- READING PASSAGE

:::::

Saturday, July 09, 2005

Stupid Charming Boys


So Monday night Sean was asking me about going into surgery and he caressed the side of my neck with the back of his hand. Looking up into his brown eyes while he did that...I about melted. What is it about that type of guy, you know, the intelligent, highly logical, abrasively honest, smooth talking, beautiful inside and out, that I fall for all the time? They leave me breathless.

Comparitively, Tuesday night I asked Ben to come up to my room before he left the house after the youth meeting. I needed a hug. And that was a rather difficult request because he had previously stated that he was uncomfortable hugging me still. But he did anyway, in fact, held me for a little while. He asked if I was scared. He was the first and only person that I admitted it to. His words of wisdom to me..."If you weren't scared it wouldn't require faith". Strangely enough, it made me feel better.

Two guys, very different and yet very similar to one another. Why me?

:::::

- GIVEN DATA
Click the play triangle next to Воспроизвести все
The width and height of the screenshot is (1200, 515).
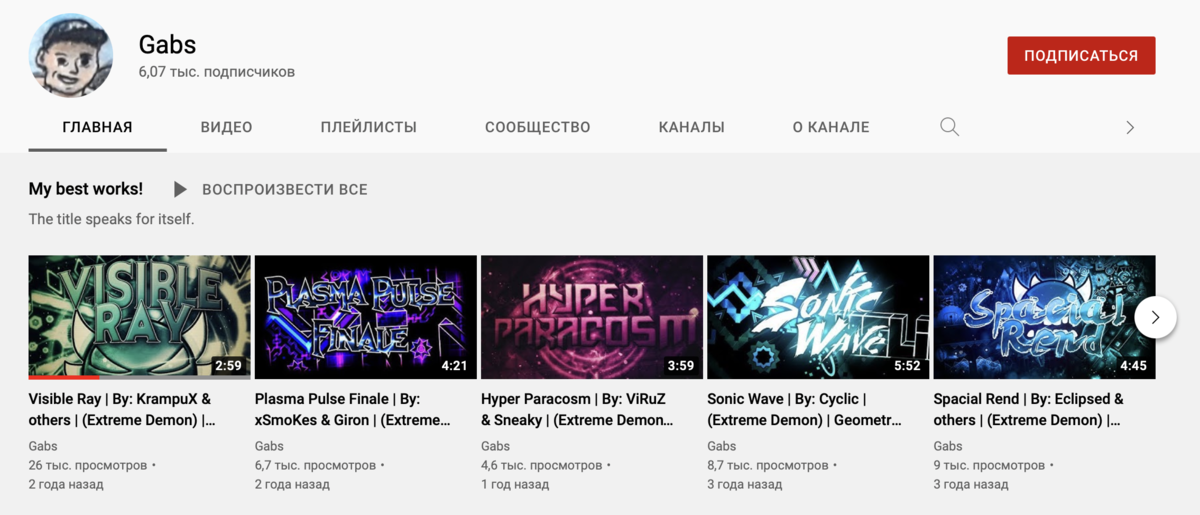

:::::

- ABOUT THIS TASK
Decide whether each statement agrees with the blog post above, answering yes or no and quoting the words of the post that settle it.
(a) Sean touched the writer's neck on Monday night.
(b) Ben declined to hug the writer on Tuesday night.
(c) The writer admitted being scared to several people.

- TASK RESPONSE
(a) Yes: "he caressed the side of my neck with the back of his hand."
(b) No: "But he did anyway, in fact, held me for a little while."
(c) No: "He was the first and only person that I admitted it to."